Showing posts with label Design Principle. Show all posts
Showing posts with label Design Principle. Show all posts

Monday, 15 December 2014

FOG Tuesday Collage Exercise

Well, this is our final Principle of Design in our series of Elements and Principles of Design. We've enjoyed the time spent on these collages over the past months and have learned a lot about design in the process. The Principle was Depth and Space.

Unless we work in 3 dimensions, work on a canvas is only 2 dimensional. We can only convey space and depth with visual cues.

There are a number of ways that you can do this incorporating many of the Element and Principles of Design that we have done over the past months.
Warm Up Collage
Design Principle - Depth and Space
  
The most common ways are:
·        Overlapping objects to suggest depth.
·        Creating shadows.
·        Size of your subject matter, sometimes in conjunction with a known object.
·        Colour can suggest depth, where warm colours appear to advance and cool colours recede.
·        Depth of field. If your object is out of focus it seems that it is further away.
·        Where an object is on your page or canvas. Towards the bottom they will appear larger and smaller towards the top.
·        Use perspective to indicate depth or distance.

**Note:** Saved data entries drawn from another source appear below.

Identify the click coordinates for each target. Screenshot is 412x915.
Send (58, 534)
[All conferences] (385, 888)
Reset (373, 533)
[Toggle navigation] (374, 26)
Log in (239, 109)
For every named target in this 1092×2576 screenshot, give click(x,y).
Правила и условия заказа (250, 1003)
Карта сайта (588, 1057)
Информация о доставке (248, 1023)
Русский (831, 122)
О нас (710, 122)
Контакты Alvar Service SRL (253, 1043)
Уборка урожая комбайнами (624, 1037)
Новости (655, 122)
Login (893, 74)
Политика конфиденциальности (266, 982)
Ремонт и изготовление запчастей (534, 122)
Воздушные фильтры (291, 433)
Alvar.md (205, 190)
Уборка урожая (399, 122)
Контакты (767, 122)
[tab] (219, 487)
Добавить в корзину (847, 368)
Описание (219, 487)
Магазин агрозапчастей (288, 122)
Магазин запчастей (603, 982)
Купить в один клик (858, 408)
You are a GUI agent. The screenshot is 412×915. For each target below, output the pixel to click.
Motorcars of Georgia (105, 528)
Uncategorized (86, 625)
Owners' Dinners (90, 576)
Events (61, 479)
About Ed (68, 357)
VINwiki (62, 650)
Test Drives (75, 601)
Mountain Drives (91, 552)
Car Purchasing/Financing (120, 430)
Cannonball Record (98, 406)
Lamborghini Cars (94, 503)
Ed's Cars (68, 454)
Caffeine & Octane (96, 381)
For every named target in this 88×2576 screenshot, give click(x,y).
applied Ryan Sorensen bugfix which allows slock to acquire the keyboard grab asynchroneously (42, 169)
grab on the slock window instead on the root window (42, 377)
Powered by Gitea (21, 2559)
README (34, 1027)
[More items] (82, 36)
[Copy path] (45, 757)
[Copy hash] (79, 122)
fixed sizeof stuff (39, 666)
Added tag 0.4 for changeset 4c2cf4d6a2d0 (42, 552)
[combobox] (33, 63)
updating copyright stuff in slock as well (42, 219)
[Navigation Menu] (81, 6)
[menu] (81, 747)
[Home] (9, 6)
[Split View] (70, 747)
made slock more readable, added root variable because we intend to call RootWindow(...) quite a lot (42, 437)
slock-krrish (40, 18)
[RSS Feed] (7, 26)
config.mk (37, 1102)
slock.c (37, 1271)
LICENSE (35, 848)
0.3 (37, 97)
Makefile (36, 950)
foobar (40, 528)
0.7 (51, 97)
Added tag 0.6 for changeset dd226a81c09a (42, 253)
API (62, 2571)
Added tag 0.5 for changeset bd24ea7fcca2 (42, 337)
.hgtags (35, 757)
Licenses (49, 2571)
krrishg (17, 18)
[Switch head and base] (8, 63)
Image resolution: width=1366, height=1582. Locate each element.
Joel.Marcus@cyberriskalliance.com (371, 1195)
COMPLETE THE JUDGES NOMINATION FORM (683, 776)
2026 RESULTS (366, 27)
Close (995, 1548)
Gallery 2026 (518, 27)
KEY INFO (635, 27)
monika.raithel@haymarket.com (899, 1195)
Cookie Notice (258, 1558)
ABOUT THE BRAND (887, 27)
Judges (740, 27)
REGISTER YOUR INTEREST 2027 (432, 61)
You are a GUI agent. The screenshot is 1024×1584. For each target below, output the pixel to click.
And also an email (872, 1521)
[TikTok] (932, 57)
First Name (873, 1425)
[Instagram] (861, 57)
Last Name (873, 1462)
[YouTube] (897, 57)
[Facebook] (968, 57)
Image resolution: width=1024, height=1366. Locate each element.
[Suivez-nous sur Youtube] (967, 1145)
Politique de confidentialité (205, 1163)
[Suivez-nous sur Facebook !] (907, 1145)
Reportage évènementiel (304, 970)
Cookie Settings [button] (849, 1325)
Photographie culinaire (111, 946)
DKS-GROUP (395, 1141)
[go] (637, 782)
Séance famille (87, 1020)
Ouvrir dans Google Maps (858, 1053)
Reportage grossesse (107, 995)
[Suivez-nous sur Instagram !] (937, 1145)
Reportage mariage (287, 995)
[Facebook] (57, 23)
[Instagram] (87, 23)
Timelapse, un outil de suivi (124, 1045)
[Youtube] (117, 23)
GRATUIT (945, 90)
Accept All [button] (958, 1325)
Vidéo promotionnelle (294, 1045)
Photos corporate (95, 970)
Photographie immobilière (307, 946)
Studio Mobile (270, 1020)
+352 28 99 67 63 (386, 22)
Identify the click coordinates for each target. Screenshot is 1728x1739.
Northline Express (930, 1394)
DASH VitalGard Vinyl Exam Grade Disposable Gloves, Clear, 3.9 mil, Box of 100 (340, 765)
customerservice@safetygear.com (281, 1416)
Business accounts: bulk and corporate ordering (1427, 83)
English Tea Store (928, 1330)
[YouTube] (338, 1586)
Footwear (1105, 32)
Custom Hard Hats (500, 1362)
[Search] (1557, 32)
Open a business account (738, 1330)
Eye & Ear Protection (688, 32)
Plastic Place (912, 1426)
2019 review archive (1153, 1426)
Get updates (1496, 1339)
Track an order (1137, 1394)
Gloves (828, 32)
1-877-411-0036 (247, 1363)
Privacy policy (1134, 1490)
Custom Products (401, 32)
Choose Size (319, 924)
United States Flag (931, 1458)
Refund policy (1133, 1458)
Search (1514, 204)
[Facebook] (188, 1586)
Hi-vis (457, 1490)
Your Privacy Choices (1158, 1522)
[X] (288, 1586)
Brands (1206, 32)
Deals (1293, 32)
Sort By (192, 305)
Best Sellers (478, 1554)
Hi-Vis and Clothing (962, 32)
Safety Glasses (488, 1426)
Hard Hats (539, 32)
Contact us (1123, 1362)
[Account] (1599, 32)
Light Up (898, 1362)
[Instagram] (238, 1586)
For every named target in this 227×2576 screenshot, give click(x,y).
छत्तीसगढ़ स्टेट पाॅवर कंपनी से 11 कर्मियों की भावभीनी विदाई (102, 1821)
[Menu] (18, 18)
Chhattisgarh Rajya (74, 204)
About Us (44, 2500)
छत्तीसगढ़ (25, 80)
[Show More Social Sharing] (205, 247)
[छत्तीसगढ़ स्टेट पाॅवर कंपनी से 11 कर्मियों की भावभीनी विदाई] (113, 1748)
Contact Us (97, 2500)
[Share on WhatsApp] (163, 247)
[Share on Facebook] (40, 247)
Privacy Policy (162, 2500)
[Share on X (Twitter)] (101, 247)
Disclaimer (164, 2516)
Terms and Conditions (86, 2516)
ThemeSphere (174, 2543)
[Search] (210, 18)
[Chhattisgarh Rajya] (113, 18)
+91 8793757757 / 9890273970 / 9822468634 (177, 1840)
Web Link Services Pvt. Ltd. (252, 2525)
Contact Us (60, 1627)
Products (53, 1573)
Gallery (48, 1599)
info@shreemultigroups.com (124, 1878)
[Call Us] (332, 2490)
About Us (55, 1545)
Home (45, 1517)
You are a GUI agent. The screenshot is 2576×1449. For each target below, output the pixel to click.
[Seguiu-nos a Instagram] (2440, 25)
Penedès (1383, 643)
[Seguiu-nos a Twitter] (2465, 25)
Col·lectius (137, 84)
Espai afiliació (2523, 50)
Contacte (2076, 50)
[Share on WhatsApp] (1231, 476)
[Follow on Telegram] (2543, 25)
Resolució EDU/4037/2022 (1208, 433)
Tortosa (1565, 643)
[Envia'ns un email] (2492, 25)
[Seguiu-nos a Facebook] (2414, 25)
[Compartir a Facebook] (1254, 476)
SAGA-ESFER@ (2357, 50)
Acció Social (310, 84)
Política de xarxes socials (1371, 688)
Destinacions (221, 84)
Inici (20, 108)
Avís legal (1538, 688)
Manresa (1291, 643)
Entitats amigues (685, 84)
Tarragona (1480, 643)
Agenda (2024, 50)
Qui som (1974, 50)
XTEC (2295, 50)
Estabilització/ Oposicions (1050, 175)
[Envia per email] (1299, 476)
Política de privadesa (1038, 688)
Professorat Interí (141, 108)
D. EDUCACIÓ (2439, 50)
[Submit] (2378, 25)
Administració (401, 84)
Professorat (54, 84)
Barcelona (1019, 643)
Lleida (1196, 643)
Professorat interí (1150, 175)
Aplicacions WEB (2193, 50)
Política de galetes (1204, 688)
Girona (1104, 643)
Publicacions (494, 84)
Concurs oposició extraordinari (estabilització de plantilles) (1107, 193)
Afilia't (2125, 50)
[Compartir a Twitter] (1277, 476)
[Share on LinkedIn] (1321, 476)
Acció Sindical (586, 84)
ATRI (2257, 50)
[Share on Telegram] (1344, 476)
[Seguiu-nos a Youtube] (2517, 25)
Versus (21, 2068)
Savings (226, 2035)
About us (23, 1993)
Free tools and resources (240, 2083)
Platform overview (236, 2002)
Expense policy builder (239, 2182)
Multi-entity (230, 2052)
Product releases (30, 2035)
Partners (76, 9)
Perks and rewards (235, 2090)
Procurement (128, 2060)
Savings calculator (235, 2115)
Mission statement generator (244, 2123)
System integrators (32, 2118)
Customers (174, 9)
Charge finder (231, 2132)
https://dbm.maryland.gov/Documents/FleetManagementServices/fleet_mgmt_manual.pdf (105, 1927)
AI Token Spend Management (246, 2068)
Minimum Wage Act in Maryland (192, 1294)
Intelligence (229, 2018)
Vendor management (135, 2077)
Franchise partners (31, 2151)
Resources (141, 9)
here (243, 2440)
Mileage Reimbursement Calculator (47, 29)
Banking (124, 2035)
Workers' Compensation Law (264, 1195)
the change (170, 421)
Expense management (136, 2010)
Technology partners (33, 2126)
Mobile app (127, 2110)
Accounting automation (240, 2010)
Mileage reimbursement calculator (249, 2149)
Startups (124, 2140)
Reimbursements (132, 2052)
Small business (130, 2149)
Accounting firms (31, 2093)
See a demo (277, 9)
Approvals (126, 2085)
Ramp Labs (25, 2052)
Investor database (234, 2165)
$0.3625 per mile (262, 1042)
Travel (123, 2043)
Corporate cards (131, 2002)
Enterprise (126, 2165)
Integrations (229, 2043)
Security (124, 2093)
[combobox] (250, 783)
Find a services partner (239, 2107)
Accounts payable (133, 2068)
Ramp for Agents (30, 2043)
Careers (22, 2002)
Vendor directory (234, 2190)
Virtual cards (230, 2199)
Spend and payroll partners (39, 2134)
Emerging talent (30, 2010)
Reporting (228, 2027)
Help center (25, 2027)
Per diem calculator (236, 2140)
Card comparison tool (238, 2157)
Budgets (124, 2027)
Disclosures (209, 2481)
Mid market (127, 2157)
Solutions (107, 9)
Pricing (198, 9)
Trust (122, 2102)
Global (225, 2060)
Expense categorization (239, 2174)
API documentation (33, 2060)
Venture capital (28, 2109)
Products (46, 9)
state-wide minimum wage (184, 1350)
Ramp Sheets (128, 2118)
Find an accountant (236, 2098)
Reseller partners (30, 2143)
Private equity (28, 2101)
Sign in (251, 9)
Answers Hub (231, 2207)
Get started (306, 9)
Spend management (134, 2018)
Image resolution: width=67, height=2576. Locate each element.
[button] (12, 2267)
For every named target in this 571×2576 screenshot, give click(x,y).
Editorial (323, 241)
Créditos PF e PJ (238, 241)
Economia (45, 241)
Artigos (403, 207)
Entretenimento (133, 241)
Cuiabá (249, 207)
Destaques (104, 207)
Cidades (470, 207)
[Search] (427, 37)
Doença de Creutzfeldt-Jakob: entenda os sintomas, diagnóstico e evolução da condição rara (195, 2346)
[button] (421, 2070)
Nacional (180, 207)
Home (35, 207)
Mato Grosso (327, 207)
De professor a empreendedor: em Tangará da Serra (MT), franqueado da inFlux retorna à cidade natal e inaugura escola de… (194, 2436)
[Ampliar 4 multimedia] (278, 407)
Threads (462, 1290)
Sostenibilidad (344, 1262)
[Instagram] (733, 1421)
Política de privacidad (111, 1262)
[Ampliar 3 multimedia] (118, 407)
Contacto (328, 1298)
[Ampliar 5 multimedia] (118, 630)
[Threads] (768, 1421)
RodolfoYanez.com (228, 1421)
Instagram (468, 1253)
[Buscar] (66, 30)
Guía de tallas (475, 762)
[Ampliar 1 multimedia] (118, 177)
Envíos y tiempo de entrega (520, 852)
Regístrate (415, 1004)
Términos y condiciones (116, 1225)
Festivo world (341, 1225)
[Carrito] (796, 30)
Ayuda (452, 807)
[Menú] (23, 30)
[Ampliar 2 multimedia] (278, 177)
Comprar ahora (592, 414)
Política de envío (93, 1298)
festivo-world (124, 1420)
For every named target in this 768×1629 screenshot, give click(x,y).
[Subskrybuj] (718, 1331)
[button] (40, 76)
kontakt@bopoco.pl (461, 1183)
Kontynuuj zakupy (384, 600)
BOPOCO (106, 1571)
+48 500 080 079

Stay tuned in 2015 to a new series of warm up exercises that we will be working on during FOG Tuesdays.

Thursday, 12 June 2014

FOG Tuesday - Collage Exercise

This month’s collage exercise was based on the Design Principle – Motion/Movement.

This is not referring to kinesthetic art, which is actually movable art such as clothing, or a mobile, but it refers to the techniques that imply movement, or art work that illustrates movement.

Movement or Motion:
Warm Up Collages
Design Principle - Motion/Movement
  • can be made with lines and streaks around a figure or shape
  • can be implied through blurring the outlines of an element
  • can be achieved by the blending of colours at the edges
For example:
  • a figure of a runner leaning forward, or a tree bent at an angle may indicate wind.
  • a variation in the size of elements, moving from small to large, similar a bouncing ball
  • by overlapping elements, like a time lapse photograph, movement is implied

Movement can also refer to the way a viewer’s eye moves around the art piece. This is created by the artist arranging the elements to encourage the eye to move around the entire art work. This can be enhanced by using curved forms that keep the eye moving in a circular direction.

Wednesday, 12 March 2014

FOG TUESDAY

This month’s collage exercise was based on the first of the Design Principles – FOCAL POINT.

A focal point in an art piece can be created in a number of ways:
Warm Up Collages - Design Principle - FOCAL POINT
  • By the use of a textural contrast to the rest of the surrounding elements
  • By creating open space in the midst of clutter
  • By inserting a realistic element in the middle of abstract objects
  • By providing a vertical element amidst horizontal lines
  • By placing a large element in the midst of several small elements
  • By using colour to draw the eye, for example complimentary colours, an area of red with lots of surrounding green, will create a focal point
  • By changing the style of pattern

It’s interesting to note that most fine art, collage or mixed media pieces have a focal point, but many traditional and modern style quilts do not. Quilts (unless art or landscape quilts, or patterns such as Medallion and Lone Star) are based on a repeat of same style blocks in regular settings.